# DistCC auf Windows + Verschiedene Versionen



## m-o-m-o (19. Januar 2011)

Guten Abend,

ich habe gerade vor, mein Netbook von Arch Linux auf Gentoo umzurüsten. Dafür wollte ich dann DistCC auf Windows benutzen, um die Rechenarbeit vom gcc auf meinen großen PC auszulagern.

Das Problem ist nun eine Sache:

Der gcc in Cygwin ist in der Stable Version 4.3.4 und in der Experimental 4.5. Der gcc auf dem Gentoo Image ist aber 4.4.3.

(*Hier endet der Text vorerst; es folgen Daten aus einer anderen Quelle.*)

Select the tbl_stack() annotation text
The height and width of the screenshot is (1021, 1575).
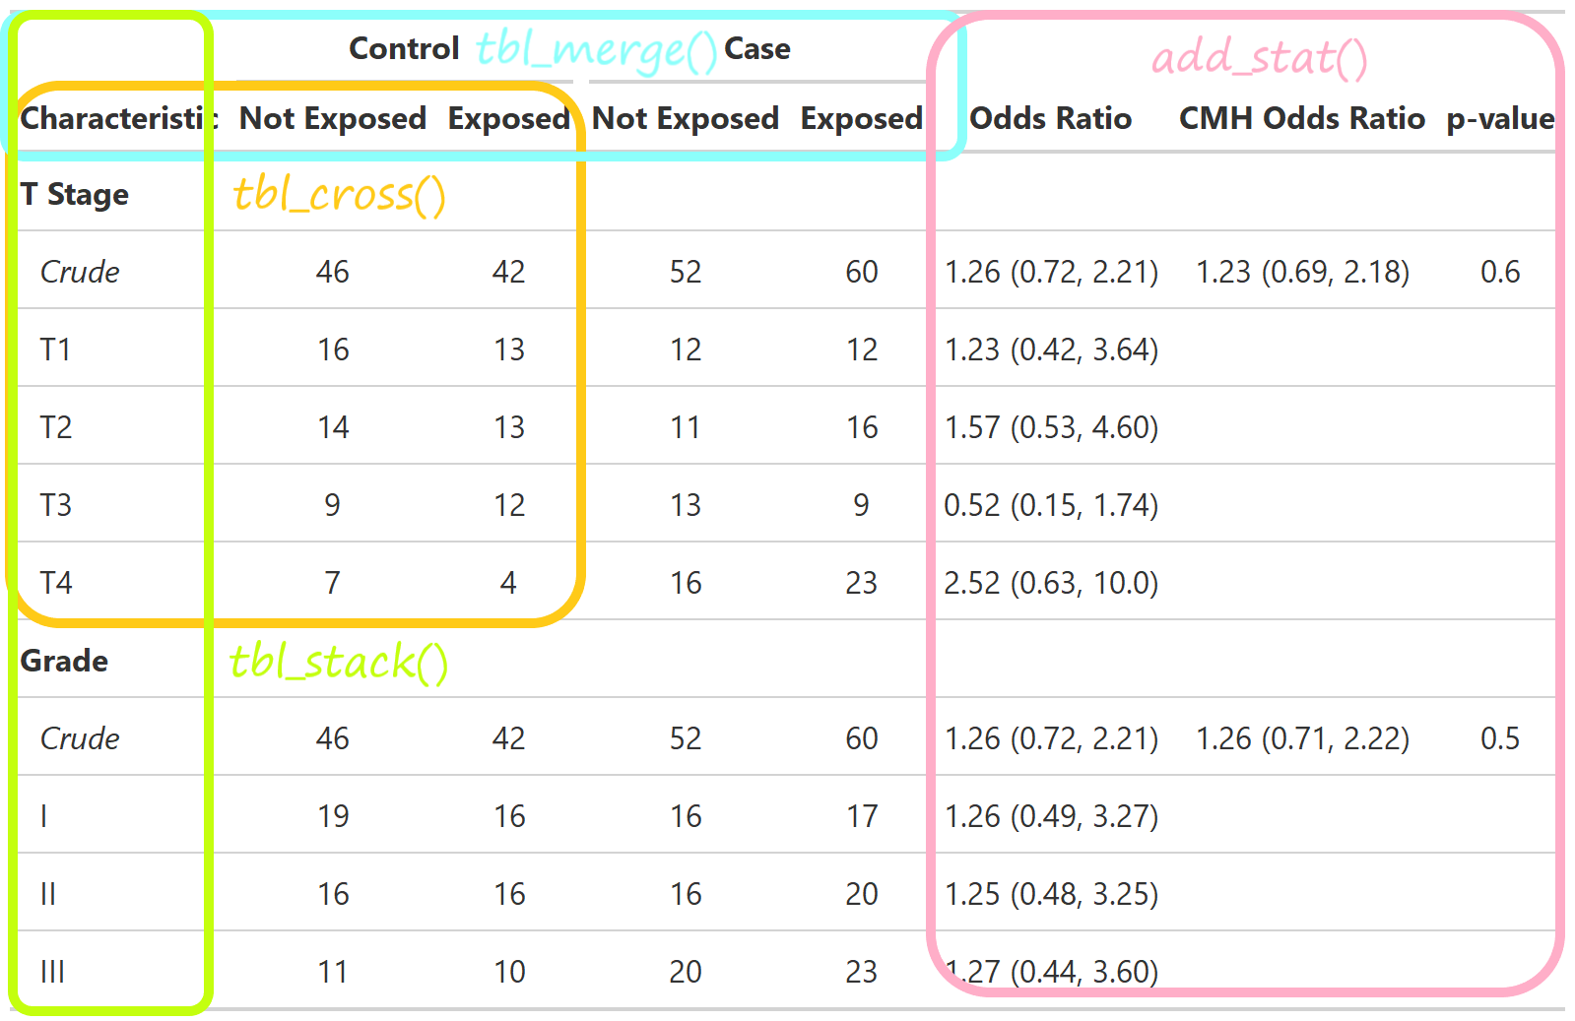click(x=338, y=661)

Im Internet gehen die Meinungen da wohl auseinander, ob verschiedene gcc Versionen ratsam wären. Auf der DistCC Homepage steht nun, dass das prinzipiell kein Problem wäre, aber im Gentoo Wiki steht, dass davon dringend abzuraten ist.

Meine Möglichkeiten sind nun:

Verschiedene gcc Versionen benutzten
Einen USB Stick für meinen richtigen PC erstellen (ist mir ehrlich gesagt die Option, die mir am wenigsten gefällt, da es bei jedem Update relativ zeitaufwändig ist)
Gentoo Testing installieren (der Laptop soll aber auch z. B. in der Schule tadellos funktionieren  )

Hat jemand schon DistCC benutzt und kann mir Ratschläge geben?

Danke im Vorraus


----------



## riedochs (21. Januar 2011)

Wie sieht es mit einer Linux LiveCD aus? (K)Ubuntu, Knoppix usw. Da könntest du vielleicht ohne viel Aufwand das ganze laufen lassen.

Alternativ: In deinen PC eine Platte einbauen und Linux drauf installieren.


----------



## m-o-m-o (21. Januar 2011)

Die CD bzw. Stick ist natürlich eine Option, aber ich wollte nun mal wissen ob es ein Problem darstellen würde, denn sonst müsste ich bei jedem Update vom Stick booten.

Die Platte ausbauen ist keine gute Idee, denn es ist ein Notebook, dazu noch ein kleines.


----------



## pyro539 (22. Januar 2011)

Hoi,

also zwei verschiedene GCC-Versionen würd ich bei distcc nicht benutzen. Die Gentoo-Entwickler wissen schon warum 

Es gibt aber auch noch andere verteilte Compile-Systeme als distcc. Eins ist z.B. Icecream von SUSE: Icecream - openSUSE
Damit kannst du verschiedene GCC-Versionen benutzen  Das könntest du dir mal anschauen.


----------



## m-o-m-o (22. Januar 2011)

Icecream funktioneiert leider nicht unter Windows. 

Dann erstelle ich mir einfach nen Stick für den PC und mache das dann so.

Dennoch vielen Dank für die Antworten


----------